Nous sommes donc au milieu des années 80, dans une petite ville cossue de la côte est des Etats-Unis, là où sont installées de nombreuses familles françaises, souvent expatriées pour le business. Dans ce petit monde clos, au nom de la légendaire amitié franco-américaine, on se reçoit avec force effusions mais bien souvent les sourires restent de façade et ne traduisent qu'une partie des sentiments. C'est dans ce décor qu'évolue Sarah, une jeune professeur de musique qui, dans l'école bilingue de la petite ville, est la coqueluche des enfants et de leurs parents car, derrière son côté fantasque, elle n'a pas son pareil pour mettre sur pied les spectacles de fin d'année. Sarah a un coup de coeur pour David, à qui elle donne des cours de piano. Mais il est marié à Solène et leur fille, Laëtitia, est aussi l'élève de Sarah. Bref, rien n'est simple. Pourtant, dans ce décor rêvé de l'american way of life, Sarah a envie d'y croire. En attendant, deux fois par semaine, dans son van, elle accompagne six enfants du quartier à l'école, dont la petite Laëtitia. Mais, comme inévitable, le drame arrive, les sourires s'effacent et le quotidien de cette communauté éclate en mille morceaux.
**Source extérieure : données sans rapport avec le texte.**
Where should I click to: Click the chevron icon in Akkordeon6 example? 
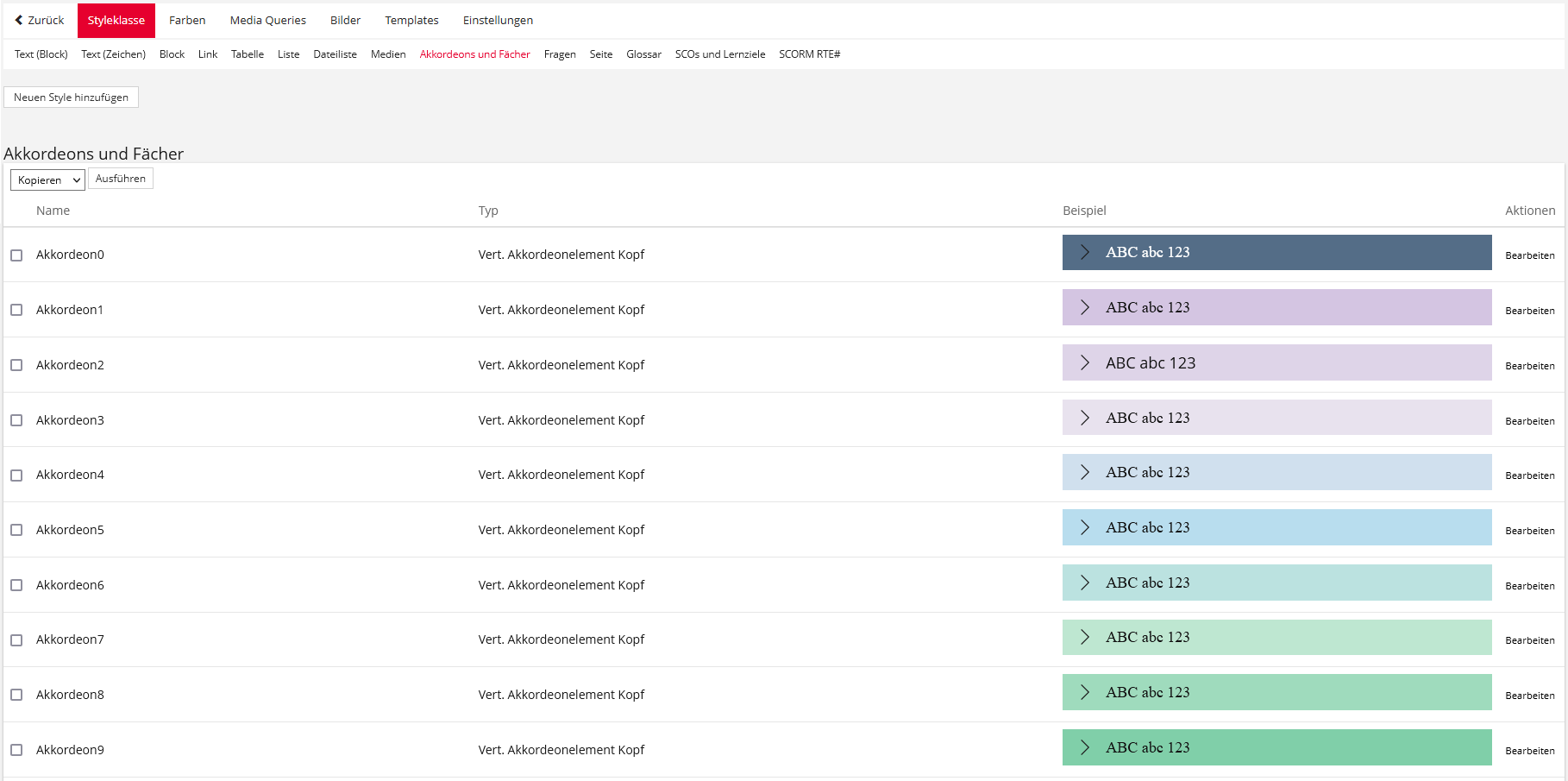click(1085, 583)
Habilement construit, en deux temps, après et avant le drame, avec un enchainement implacable que je me garderai bien de vous dévoiler, le roman d'Emilie de Turckheim est une réussite, tant sur l'intrigue que sur la qualité de l'écriture, une histoire cruelle et féroce abordant entre autres les thèmes du deuil, du déracinement, de la fatalité et de la culpabilité.
Les personnages se fissurent au fil des pages, se laissant envahir par la mélancolie et le mal de vivre. Et cette Amérique idéalisée devient un enfer inextinguible où le destin tire les ficelles inexorablement.
« Lunch box » d'Emilie de Thurckheim est publié chez Gallimard.